On the morning of September 11th, 2020, North Denver resident Tim Campbell was on his way to a doctor’s appointment at Denver Health. He was crossing West Colfax at Irving in his wheelchair when a driver ran a red light and hit him. Tim tragically died later that morning after being rushed to Denver Health by Paramedics.
Tim lived in the West Colfax neighborhood for 18 years at Liberty House. He was well known and recognized in the community. Tim was a member of Merritt Memorial United Methodist Church in Sloan’s Lake. When that church closed, he and his dog Bella became well known members of Highlands United Methodist Church in West Highland where he served as both a liturgist and an usher.
He attended Boettcher school in Denver where fellow alumnus Kathleen Traylor knew him as an enthusiastic member of the choir. Kathleen invited him to join the Phamily Theatre Company a few years later, and he was one of the first cast members.
During a production of “Anything Goes” Kathleen said that Tim “was great at wheelchair dancing. He could move his wheelchair so perfectly. He could move his wheelchair so precisely. He was so good at it and clapped his hands to the beat. He was so spot on. That was my favorite moment to watch Tim on stage.”

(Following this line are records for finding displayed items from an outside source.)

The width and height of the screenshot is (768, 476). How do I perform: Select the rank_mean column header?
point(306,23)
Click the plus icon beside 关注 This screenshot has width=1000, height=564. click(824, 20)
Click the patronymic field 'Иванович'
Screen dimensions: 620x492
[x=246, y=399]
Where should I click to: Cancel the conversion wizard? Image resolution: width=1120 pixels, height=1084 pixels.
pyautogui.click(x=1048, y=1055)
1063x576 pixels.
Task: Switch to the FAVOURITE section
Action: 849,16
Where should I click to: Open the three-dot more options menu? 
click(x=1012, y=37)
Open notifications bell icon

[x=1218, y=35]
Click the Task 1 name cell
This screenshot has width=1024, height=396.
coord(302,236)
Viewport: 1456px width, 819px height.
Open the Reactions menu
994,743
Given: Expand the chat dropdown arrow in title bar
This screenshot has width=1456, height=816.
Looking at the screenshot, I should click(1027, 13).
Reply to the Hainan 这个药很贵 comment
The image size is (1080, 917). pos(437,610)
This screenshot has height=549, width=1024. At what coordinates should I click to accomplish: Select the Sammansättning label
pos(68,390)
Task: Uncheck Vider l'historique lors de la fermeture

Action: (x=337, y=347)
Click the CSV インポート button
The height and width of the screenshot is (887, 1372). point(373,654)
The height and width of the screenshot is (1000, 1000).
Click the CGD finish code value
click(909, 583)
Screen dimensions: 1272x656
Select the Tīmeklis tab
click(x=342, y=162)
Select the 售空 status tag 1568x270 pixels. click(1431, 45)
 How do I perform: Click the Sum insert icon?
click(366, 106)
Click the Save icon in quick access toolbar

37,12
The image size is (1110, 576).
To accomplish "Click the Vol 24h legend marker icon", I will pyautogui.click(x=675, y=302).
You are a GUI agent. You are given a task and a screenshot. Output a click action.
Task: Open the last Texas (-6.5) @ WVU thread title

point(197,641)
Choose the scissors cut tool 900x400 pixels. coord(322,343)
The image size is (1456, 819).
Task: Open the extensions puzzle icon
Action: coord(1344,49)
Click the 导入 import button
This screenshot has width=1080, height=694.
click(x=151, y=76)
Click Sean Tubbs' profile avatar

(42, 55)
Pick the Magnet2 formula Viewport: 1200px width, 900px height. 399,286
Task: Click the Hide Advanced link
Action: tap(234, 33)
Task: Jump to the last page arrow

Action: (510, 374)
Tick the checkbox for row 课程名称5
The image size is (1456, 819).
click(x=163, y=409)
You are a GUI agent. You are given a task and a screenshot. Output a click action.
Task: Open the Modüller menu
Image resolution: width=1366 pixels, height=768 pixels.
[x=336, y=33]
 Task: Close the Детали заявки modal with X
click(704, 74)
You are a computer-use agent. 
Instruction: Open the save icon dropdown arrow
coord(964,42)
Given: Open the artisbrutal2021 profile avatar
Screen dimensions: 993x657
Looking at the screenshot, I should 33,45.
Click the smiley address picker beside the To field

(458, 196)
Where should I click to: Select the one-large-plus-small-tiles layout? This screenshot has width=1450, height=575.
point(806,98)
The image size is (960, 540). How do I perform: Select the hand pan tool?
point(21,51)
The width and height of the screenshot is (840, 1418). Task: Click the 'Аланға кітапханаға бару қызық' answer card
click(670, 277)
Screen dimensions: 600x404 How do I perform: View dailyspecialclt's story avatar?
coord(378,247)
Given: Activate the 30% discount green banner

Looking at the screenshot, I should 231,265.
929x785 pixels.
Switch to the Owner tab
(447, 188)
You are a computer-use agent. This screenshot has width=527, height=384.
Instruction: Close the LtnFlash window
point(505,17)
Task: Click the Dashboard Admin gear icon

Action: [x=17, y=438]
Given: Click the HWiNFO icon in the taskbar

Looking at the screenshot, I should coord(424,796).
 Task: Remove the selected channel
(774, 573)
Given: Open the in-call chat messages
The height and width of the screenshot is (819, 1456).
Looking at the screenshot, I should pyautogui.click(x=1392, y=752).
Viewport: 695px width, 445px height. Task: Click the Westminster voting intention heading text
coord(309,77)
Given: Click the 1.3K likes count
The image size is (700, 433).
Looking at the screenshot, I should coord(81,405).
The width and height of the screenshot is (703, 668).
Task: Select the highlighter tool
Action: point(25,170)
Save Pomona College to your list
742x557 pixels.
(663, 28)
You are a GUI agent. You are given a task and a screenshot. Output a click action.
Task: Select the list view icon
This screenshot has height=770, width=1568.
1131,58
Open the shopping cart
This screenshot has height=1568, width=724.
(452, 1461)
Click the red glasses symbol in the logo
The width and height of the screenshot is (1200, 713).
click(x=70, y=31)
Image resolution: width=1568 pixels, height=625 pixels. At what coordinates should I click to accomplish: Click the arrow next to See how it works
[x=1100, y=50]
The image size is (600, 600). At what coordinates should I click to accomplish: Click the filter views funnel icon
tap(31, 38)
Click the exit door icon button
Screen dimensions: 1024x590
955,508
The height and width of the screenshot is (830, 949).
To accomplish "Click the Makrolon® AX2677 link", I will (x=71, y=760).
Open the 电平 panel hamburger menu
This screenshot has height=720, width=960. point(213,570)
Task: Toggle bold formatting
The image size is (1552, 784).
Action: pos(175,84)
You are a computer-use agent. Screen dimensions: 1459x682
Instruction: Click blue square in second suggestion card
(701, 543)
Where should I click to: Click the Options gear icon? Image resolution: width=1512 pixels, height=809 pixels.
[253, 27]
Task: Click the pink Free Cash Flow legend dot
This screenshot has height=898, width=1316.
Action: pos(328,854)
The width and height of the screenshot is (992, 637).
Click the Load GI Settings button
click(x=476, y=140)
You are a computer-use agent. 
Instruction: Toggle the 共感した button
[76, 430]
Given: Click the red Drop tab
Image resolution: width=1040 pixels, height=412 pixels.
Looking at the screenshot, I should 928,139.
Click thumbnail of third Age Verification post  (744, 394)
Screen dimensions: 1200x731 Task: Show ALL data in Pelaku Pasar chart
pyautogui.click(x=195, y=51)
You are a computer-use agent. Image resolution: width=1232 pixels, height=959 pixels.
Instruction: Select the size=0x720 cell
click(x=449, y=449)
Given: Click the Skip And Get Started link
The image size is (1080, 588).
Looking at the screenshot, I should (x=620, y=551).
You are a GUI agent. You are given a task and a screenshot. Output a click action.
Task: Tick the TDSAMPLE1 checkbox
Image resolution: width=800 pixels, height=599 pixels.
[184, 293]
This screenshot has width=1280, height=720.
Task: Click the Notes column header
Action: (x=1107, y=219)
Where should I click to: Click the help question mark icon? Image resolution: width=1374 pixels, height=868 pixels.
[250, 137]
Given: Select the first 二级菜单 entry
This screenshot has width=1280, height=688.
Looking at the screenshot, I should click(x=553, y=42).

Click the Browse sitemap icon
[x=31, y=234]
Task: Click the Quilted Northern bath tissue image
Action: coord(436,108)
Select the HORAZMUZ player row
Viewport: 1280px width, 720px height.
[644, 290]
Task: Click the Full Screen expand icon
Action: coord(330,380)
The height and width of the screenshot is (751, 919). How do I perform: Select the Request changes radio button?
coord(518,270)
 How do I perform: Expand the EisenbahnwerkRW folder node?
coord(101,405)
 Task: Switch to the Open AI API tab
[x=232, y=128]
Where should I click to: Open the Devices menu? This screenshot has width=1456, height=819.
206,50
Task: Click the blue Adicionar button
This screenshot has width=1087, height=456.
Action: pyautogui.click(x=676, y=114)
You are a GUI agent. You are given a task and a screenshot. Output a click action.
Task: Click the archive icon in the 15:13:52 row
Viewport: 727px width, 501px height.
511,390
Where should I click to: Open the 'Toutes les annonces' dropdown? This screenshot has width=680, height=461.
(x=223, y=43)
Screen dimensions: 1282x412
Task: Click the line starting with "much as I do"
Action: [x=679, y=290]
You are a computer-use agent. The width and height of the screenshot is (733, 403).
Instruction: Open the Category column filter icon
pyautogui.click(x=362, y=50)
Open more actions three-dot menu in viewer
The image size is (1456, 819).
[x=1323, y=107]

His niece Alita Anderson remembered Tim for his dry sense of humor and his huge heart, being willing to do anything for his friends and family. “My life got to a point where we really needed someone. We were living on the streets, and had nowhere else to go. Tim opened up his door, and gave us a place to live.” Alita and husband Dan were still living with Tim when the crash occurred and even a few weeks later, processing the sudden tragedy has been tough. “I’m still in shock. It’s not real.”
According to the Denver Streets Partnership, Tim’s death marks the 13th person who was killed by a driver on West Colfax Ave since January of 2019. The arterial road is part of Denver’s high injury network, one of the 5% of streets that accounts for 50% of all traffic deaths.
The Denver Department of Transportation and Infrastructure (DOTI) has allocated $700,000 from the Elevate DenverBond to design safety improvements that were based on community input over the last few years. They applied for a $6.7 million grant from the Colorado Department of Transportation to implement Vision Zero improvement to lower the number of crashes on this street. Potential improvements include pedestrian bulb outs to shorten the crossing distance, and reconstructing the existing median, which will calm traffic and reduce driver speeds by visually narrowing the road. It will also provide a refuge for pedestrians in the middle of the street as they cross. If awarded the grant, the improvements would be completed in 2024.
In response to this latest fatal crash, spokesperson Heather Burke noted that DOTI will be making near term safety improvements, including retiming the traffic signals to reduce vehicle speeds, and adding leading pedestrian intervals on crosswalk signs to give people more time to cross before the signal turns green for drivers.
Jaime Lewis, a Transportation Advocate at Colorado Cross-Disability Coalition, noted that tragically “it takes a death like this to get things sped up a little bit. Focus on the fact that there are things that can stop [traffic deaths] and they need to implement [improvements] as quickly as possible.” He noted that the city recently made quick and affordable improvements on East Colfax with plastic bollards, as a temporary measure to calm traffic. In his opinion, those improvements seemed to make a significant improvement for pedestrians on that section of East Colfax.
Advocates from the Denver Streets Partnership held an event on October 11 to remember Tim and raise awareness of the significant amount of fatalities on this stretch of road, in hopes that improvements to West Colfax can be made more quickly.